In cosa consiste il test

INTRO

Introduzione

Ad oggi, l’unico modo per capire se si è contratta l’infezione da coronavirus è sottoporsi al tampone faringeo, lo strumento di diagnosi che permette di capire se si è positivi o meno alla CoViD-19 (la malattia provocata dal nuovo virus).

Fonte (integrata): Prof. F. Pregliasco, virologo presso l’Università degli Studi di Milano.

Quando si fa il tampone

Ad oggi, lo strumento più attendibile ed efficace per una corretta diagnosi di CoViD-19 è rappresentato dal tampone faringeo: un test indolore, veloce ed esaustivo. Questo test, lo ricordiamo, viene effettuato in quei soggetti che presentano sintomi riconducibili all,influenza come:

  • tosse;
  • starnuti;
  • naso che cola;
  • difficoltà respiratorie;
  • temperatura corporea di oltre 37.5°C.

Oltre a questo, il paziente deve aver avuto, nelle 2 settimane precedenti, contatti con persone positive al virus superiori ai 14 minuti.

Come richiedere di fare il test

Se si pensa di aver contratto l’infezione, NON bisogna recarsi in ospedale (o in farmacia) per richiedere di fare il test. È necessario prima contattare i numeri telefonici in calce in ogni pagina di questo sito e parlare con gli operatori sanitari, i quali valuteranno la situazione e decideranno se sottoporre il soggetto al tampone direttamente al proprio domicilio.

Come si esegue il tampone?

Il test consiste nel prelievo, tramite un bastoncino cotonato simile ad un lungo cotton fioc, di materiale biologico (mucosa) presente nelle prime vie respiratorie (in questo caso dalla faringe e dalle cavità nasali), cioè la zona migliore da analizzare per andare a indagare la presenza di eventuali agenti patogeni e virus.
Per accedere più facilmente, l’operatore si avvale anche dell’ausilio di un abbassalingua, questo per evitare che il bastoncino venga a contatto con altri superfici come denti o lingua, che potrebbero contaminare l’esito del test.
Dopo averlo accuratamente sigillato, il campione viene inviato direttamente a un laboratorio di microbiologia. Qui viene sottoposto a una particolare procedura denominata Reazione a Catena della Polimerasi (PCR) che consente l’amplificazione dell’RNA (l’acido ribonucleico) virale. Una volta ottenuto l’RNA dal campione biologico, si procede con la fase definita di screening cioè l’individuazione delle presenza di un virus della famiglia dei Coronavirus, di cui il SARS-CoV-2, responsabile dell’infezione CoViD-19, fa parte.

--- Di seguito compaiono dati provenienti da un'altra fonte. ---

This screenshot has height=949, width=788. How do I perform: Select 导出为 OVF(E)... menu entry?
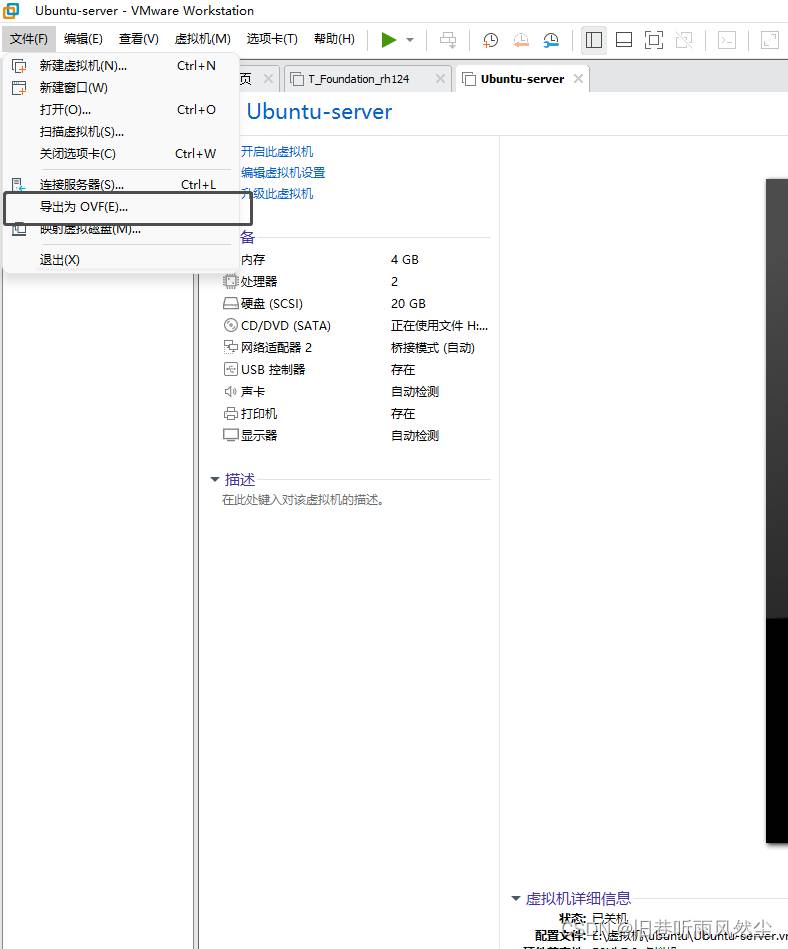click(84, 207)
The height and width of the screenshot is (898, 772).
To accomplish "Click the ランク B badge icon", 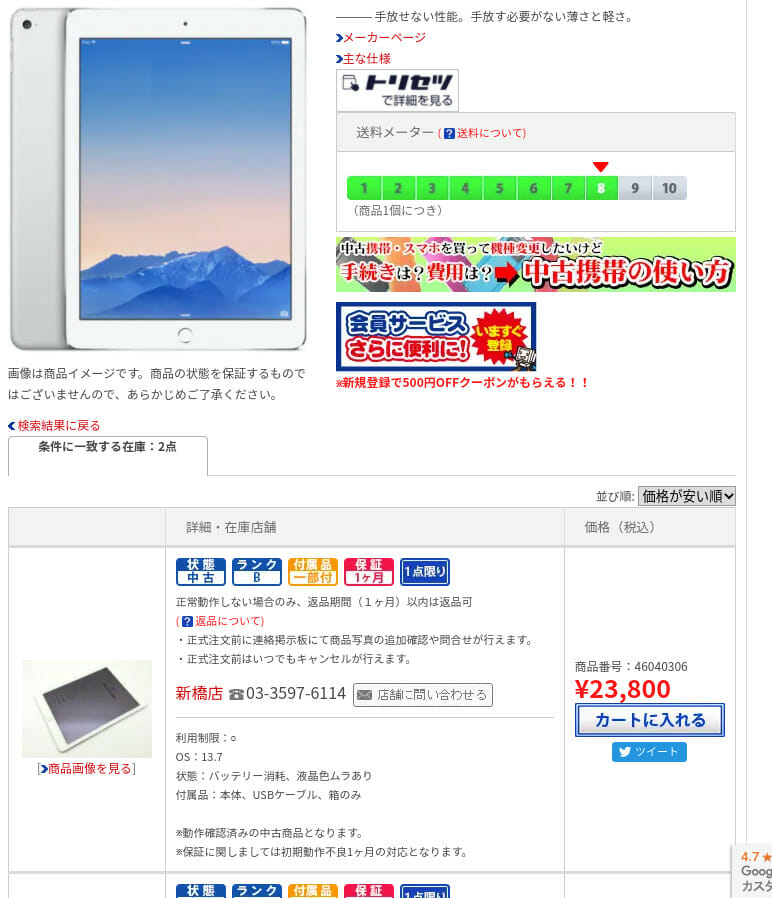I will pos(257,572).
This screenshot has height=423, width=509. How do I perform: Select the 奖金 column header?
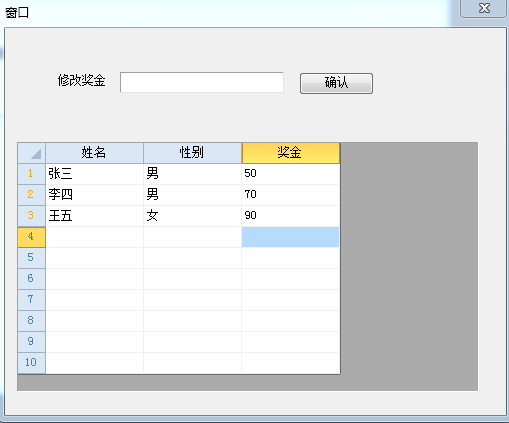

Cosa fare se si è positivi?

I primi risultati si dovrebbero ottenere nel giro di poche ore.
In caso di positività, il paziente deve seguire attentamente le indicazioni di quarantena obbligatoria in casa per 14 giorni. Quando si riscontrano gravi difficoltà respiratorie, si deve procedere al ricovero in ospedale.
In caso di presenza di sintomatologia parainfluenzale, è possibile trattare questi sintomi con le terapia convenzionali (es. antipiretici, acido acetilsalicilico, mucolitici…) osservando, ovviamente, l’isolamento a casa e il distanziamento sociale per tutto il periodo prescritto.

Come si fa a capire se il virus è in fase di regressione?

Innanzitutto, nel caso di sintomatologia, si dovrebbe assistere a una regressione di questi disturbi.
Al termine del periodo di isolamento, sia il paziente asintomatico, sia il paziente sintomatico, devono sottoporsi a 2 ulteriori tamponi svolti a distanza di 24 ore l’uno dall’altro. Se entrambi risultano negativi, si può parlare di eliminazione del virus (dal tampone non si dovrebbe più rilevare la presenza di RNA virale).
Se dopo la quarantena il test fosse positivo, il soggetto deve ripeterlo a distanza di una settimana.